Palestinian President Mahmoud Abbas swore in a government of technocrats on Monday in a reconciliation deal between his Fatah movement and Hamas.
"We are going to be watching (the government) very closely, as we said from day one, to absolutely ensure that it upholds each of those things it has talked about, that it doesn't cross the line," Kerry said.
Kerry said Abbas had told him that the new government would be committed to principles of non-violence, negotiations with Israel and existing accords including cooperation on security.
Kerry, who oversaw peace talks between the Israelis and Palestinians that stalled in April, said he had spoken over the last few days with both Abbas and Israeli Prime Minister Benjamin Netanyahu, who warned on Sunday against any international rush to recognise the new Palestinian government.

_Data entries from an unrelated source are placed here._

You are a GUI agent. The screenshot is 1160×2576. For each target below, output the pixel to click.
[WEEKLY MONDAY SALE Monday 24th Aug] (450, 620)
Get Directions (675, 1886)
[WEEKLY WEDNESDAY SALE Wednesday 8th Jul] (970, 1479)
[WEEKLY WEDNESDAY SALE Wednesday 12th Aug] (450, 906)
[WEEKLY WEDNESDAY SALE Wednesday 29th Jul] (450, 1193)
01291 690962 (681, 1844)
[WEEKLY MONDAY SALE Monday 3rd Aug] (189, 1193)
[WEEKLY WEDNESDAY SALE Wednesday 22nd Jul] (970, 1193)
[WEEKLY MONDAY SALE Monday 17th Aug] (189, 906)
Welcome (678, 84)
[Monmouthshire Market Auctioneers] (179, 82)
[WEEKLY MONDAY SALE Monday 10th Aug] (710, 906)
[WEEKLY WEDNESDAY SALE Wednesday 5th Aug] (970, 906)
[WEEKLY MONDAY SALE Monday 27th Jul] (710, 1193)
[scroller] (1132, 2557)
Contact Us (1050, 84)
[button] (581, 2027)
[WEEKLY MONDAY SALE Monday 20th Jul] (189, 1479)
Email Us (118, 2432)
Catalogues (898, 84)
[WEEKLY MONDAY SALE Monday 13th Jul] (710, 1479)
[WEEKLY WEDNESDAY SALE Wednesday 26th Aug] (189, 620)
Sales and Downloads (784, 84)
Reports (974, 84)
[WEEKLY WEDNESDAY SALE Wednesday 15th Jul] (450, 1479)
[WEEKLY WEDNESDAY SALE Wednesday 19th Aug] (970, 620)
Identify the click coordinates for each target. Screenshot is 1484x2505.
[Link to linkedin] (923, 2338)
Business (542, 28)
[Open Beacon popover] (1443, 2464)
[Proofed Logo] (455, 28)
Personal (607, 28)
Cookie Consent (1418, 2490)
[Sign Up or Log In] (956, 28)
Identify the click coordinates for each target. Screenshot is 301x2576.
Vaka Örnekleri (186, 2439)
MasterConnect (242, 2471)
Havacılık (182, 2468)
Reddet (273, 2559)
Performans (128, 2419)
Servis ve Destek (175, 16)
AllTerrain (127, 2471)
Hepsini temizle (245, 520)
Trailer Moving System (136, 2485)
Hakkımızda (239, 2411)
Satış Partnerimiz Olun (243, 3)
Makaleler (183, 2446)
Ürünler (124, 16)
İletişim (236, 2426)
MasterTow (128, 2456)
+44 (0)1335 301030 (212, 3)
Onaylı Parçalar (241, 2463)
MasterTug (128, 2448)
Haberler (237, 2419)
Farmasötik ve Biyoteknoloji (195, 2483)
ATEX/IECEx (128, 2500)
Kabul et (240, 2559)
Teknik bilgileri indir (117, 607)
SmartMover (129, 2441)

Netanyahu has condemned Washington's decision to work with the unity government. But Kerry stressed that Washington did not recognise the new Palestinian government.
"Let me be very clear: the United States does not recognise a government with respect to Palestine, because that would recognise a state and there is no state," Kerry said. "This is not an issue of recognition of a government."
Kerry said the U.S. law on assistance to the Palestinian Authority specifically states that the administration makes a judgment about "undue influence by Hamas in any way".
"At the moment, we don't have that, and so we are looking to see as we go forward on a day-to-day evaluation - we will measure the composition (of the new government), we will measure the policies of the new technocrat government, and we will calibrate our approach accordingly," he said.
"I've had several conversations with Prime Minister Netanyahu," Kerry said, playing down reports of a rift with Israel. "We're completely talking about this on a day-to-day basis. Israel is our friend, our strong ally."
Lebanon needs president
U.S. Secretary of State also urged Lebanon's politicians to overcome their "deeply troubling" stalemate and elect a new president to help respond to the damaging fallout of civil war in neighbouring Syria.
"Lebanon's security for years has been of paramount concern to the United States, and that is why I have to say that the current political stalemate here in Lebanon is deeply troubling," he said after meeting Prime Minister Tammam Salam.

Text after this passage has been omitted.